Sono stati diffusi dati interessanti relativi ai contratti di somministrazione, in calo, in importanti aree produttive del Paese

lavoro_operaio_1_fabbrica_auto_lapresse_2017
Lapresse

La somministrazione ha registrato un brusco calo per gli ultimi due trimestri consecutivi del 2018, come evidenziato nella nota del centro studi di Assolombarda, diffusa il giorno di San Valentino, e formulata sulla base dei dati raccolti tra alcune Agenzie per il lavoro presenti in Lombardia.
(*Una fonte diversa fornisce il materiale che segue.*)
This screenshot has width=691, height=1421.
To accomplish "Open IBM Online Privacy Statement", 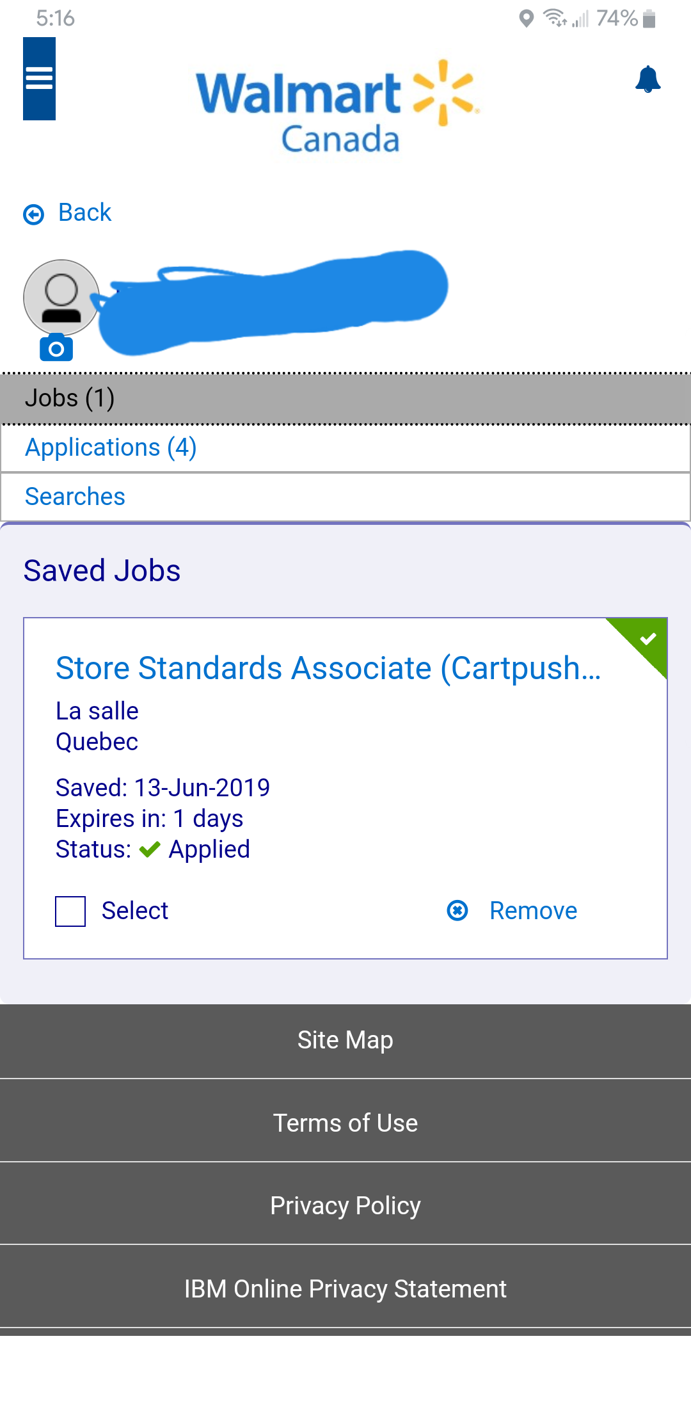I will coord(346,1289).
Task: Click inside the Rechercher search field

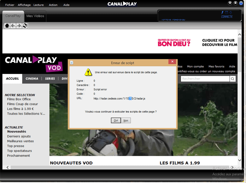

I dati si riferiscono infatti alla zona produttiva del Paese. La domanda di lavoro somministrato crolla del 58% nell’area di Milano, Monza Brianza e Lodi, rispetto allo stesso periodo del 2017, continuando il trend negativo del secondo semestre del 2018 che aveva già segnato un -37% nel trimestre luglio-settembre.

Anche in un territorio attiguo, quello bresciano, l’andamento negativo è analogo: -43% nell’ultimo trimestre dell’anno, dopo il -26% del periodo luglio-settembre. A fronte di una media di 650mila lavoratori in somministrazione in Italia, l’ultimo periodo ha visto una riduzione di 25mila lavoratori in territorio lombardo. E, secondo la nota, sarebbero i lavoratori più specializzati a risentirne: i tecnici hanno fatto registrare infatti una diminuzione dell’83%.
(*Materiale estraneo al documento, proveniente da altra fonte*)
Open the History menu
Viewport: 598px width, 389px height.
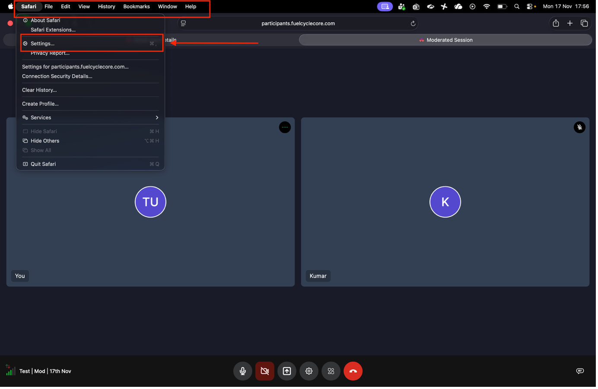pyautogui.click(x=106, y=6)
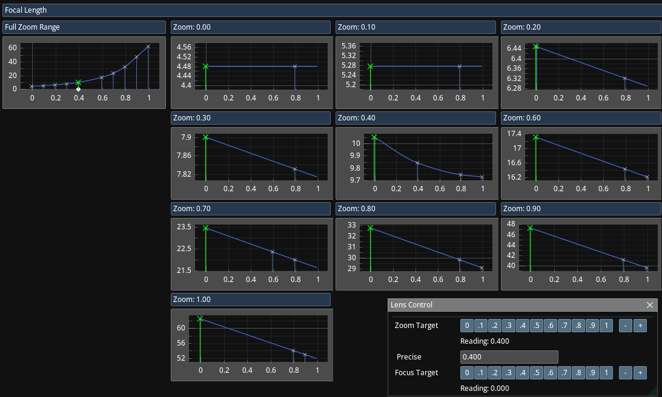662x397 pixels.
Task: Collapse the Focal Length section header
Action: coord(331,10)
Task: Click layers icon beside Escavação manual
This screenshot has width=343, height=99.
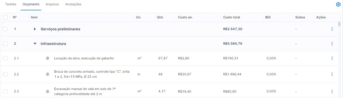Action: tap(48, 92)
Questi i numeri, ma la nota si spinge oltre sostenendo che questo andamento sia dovuto alle restrizioni nell’utilizzo della somministrazione introdotte con il Decreto dignità. Ciò determinerebbe, secondo Assolombarda, un calo non contingente, bensì strutturale, della somministrazione. Come a dire che la difficoltà di assumere con contratti di lavoro di durata superiore a 12 mesi avrebbe determinato assunzioni a tempo indeterminato direttamente da parte delle imprese o assunzioni di lavoratori a termine direttamente da esse. Ma i dati sull’occupazione non confermano.

Abbiamo più volte scritto su queste pagine quanto l’intervento normativo sul mercato del lavoro da parte dell’attuale Governo sia deleterio. Tuttavia non possiamo accodarci a coloro i quali, pur di sfruttare un pretesto per attaccare un nemico, gli attribuiscono più importanza di quanta ne abbia. La somministrazione di lavoro è uno strumento di flessibilità, buona e sicura, necessario alle imprese per fronteggiare le richieste di elasticità del mercato. Quindi, semplificando grossolanamente, quando il mercato chiede maggior produzione aumenta la richiesta di lavoro somministrato a termine, e conseguentemente in momenti di frenata del mercato anche la richiesta di lavoro temporaneo tramite agenzia diminuisce. In altre parole, la somministrazione è un indicatore di trincea dell’andamento dell’attuale economia.

In quanto tale dovrebbe essere letta la nota diffusa da Assolombarda, altrimenti cadremmo nel tranello degli ingegneri sociali convinti di poter governare le azioni umane con provvedimenti legislativi e, quindi, valutare la bontà di un intervento legislativo dalle intenzioni del suo autore e, nel caso di conseguenze inintenzionali sgradite, intervenire con ulteriori provvedimenti correttivi in un ciclo interminabile di azioni e correzioni.